▶ QUOTED TEXT
*****

CASE STUDY

How to Improve Air Safety in Remote, Mountainous Areas

The high mountain peaks of the eastern Himalayas challenges even the most experienced pilots. Photo credit: ADB.
The high mountain peaks of the eastern Himalayas challenges even the most experienced pilots. Photo credit: ADB.

In Bhutan, aviation safety and efficiency are improving due to strong policies and institutions, together with modern infrastructure and technology.

Overview

Bhutan’s domestic air transport system needed to be upgraded to provide safe flights to local passengers and international tourists, and connect the country’s isolated regions.

The Air Transport Connectivity Enhancement Project helped establish a more conducive policy environment, a more efficient institutional setup, as well as upgraded airport infrastructure and technology to improve domestic air transport operation and maintenance. The project resulted in enhanced domestic air connectivity, as more flights and flight routes are offered to more passengers. The annual number of passengers have substantially increased, and isolated regions now have better access to more economic opportunities.

A strong policy framework and a more efficient implementing agency ensured the success of the project.

This was adapted from a case study in Lessons from ADB Transport Projects: Moving Goods, Connecting People, and Disseminating Knowledge.


Project information


Project snapshot

  • June 2012: Approval date
  • December 2017: Completion date
  • US$ 6.92 million: Grant
  • US$ 4 million: Additional grant approved in 2016
  • Executing agency
    • Ministry of Information and Communication, Bhutan
  • Implementing agency
    • Department of Civil Aviation, Bhutan
  • Financing

Challenges

Navigating flights through the high mountain peaks of the eastern Himalayas, where Bhutan is nestled, can be challenging, even for more experienced pilots. Bhutan’s harsh geography is also the cause of disconnectedness and isolation among the many communities settled in either the low lush valleys or the high upland areas.

Bhutan’s sparse population, about 700,000 people, live in 38,000 square kilometers of land. Many isolated communities have limited access to basic social services, including health and education.

*****

▶ STORED DATA
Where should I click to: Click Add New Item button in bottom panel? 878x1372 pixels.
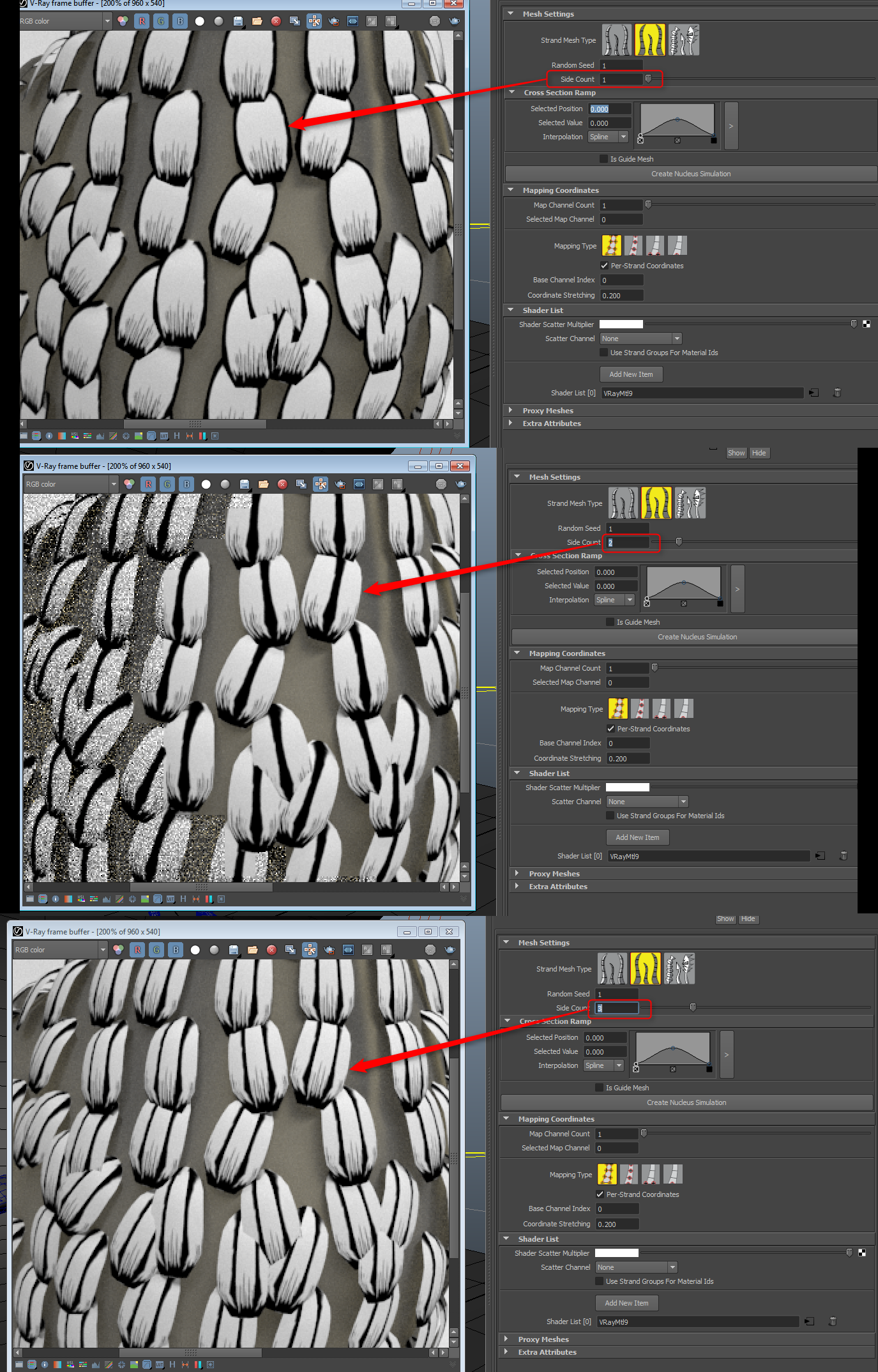(626, 1303)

*****

▶ CHALLENGES
(1) Summarize the Bhutan air safety case study in two sentences.
(2) Reproduce the passage of the Bhutan air safety case study starting with "How to Improve" and going on through "country’s isolated regions.", putting "modernized" wherever "upgraded" appears.

▶ RESPONSE LIST
(1) Bhutan's domestic air transport system needed upgrading to provide safe flights and connect the country's isolated regions, which its harsh mountain geography cuts off from one another. The Air Transport Connectivity Enhancement Project improved the policy environment, institutional setup, airport infrastructure and technology, leading to more flights, routes and passengers and giving isolated regions better access to economic opportunities.

(2)
How to Improve Air Safety in Remote, Mountainous Areas

The high mountain peaks of the eastern Himalayas challenges even the most experienced pilots. Photo credit: ADB.
The high mountain peaks of the eastern Himalayas challenges even the most experienced pilots. Photo credit: ADB.

In Bhutan, aviation safety and efficiency are improving due to strong policies and institutions, together with modern infrastructure and technology.

Overview

Bhutan’s domestic air transport system needed to be modernized to provide safe flights to local passengers and international tourists, and connect the country’s isolated regions.